Kirstine Stewart on how CBC’s premiere week fared
The CBC geared up for its winter season by packing the schedule with returning audience favourites Republic of Doyle, Dragons’ Den and Arctic Air.
It also added Murdoch Mysteries, which had aired for five seasons on Citytv, and new gritty cop procedural Cracked.
Earning audience trust and saving the best for this TV season, head of English services Kirstine Stewart had said in November, was important for winter – and seemingly all the more important with the lack of hockey on the schedule.
So how did the week pan out? The pubcaster scored with the Jan. 7 six season premiere of Murdoch Mysteries, netting 1.184 million viewers – a record for the series.
“I think it further shows that we know what our audiences like – that’s a big number jump – and we made some creation and promotional changes that helped,” says Stewart of bringing the show back to TV on the CBC.
Murdoch retained 969,000 viewers for its second episode this week.
And Dragons’ Den in its new timeslot on Sunday night at 8 p.m. hit 1.6 million viewers, which Stewart says shows the strength of the brand and the show.
New series Cracked debuted to lower numbers than some of the returning series respectively – 564,000 – but Stewart, who had earlier said the show had a more niche appeal – says the show fared as expected.
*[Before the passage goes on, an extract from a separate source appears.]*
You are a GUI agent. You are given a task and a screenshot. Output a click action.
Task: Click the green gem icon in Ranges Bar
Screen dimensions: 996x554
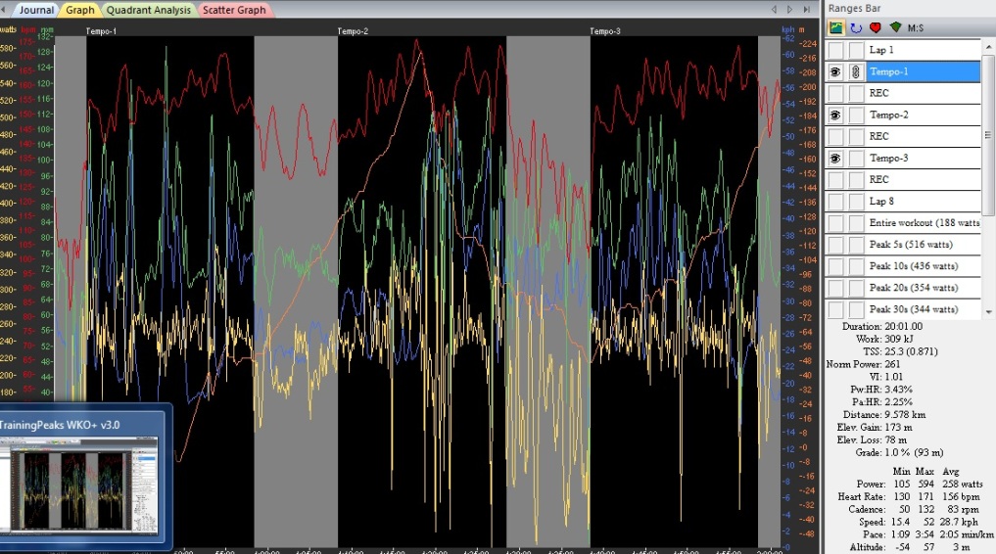pos(895,27)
As to whether the numbers will go up, Stewart says, “We always hope for growth, but we know that this has a specialized audience,” noting the audience share is similar to that of Being Erica.
As for the other premieres, Heartland at 7 p.m. almost cracked a million, netting 992,000, and Republic of Doyle at 9 p.m., following Dragons’ Den, did 806,000.
George Stroumboulopoulos Tonight Monday at 7 p.m. took 340,000 and Mr. D at 8 p.m. netted 609,000 viewers. On Tuesday, the Rick Mercer Report at 8 p.m. did 947,000, while 22 Minutes at 8:30 p.m. grabbed 808,000. Arctic Air on Wednesday did 842,000.
In the week leading up to the premieres, the CBC launched a series of apps, games and a transmedia series to promote the shows on winter schedule.
Stewart says the digital extensions are a cost-effective solution to promote the shows and create a deeper audience experience in the face of the pubcaster’s recent budget cuts.
With hockey back on the schedule starting Jan. 19, she says other than being able to promote a wide Saturday audience, they won’t ramp up promoting the winter series.
“Being it was a week that premiered before hockey returned, and overall the Canadian line-up on Sunday night won all the slots, we’re happy. It shows we have really diversified our programming,” Stewart says.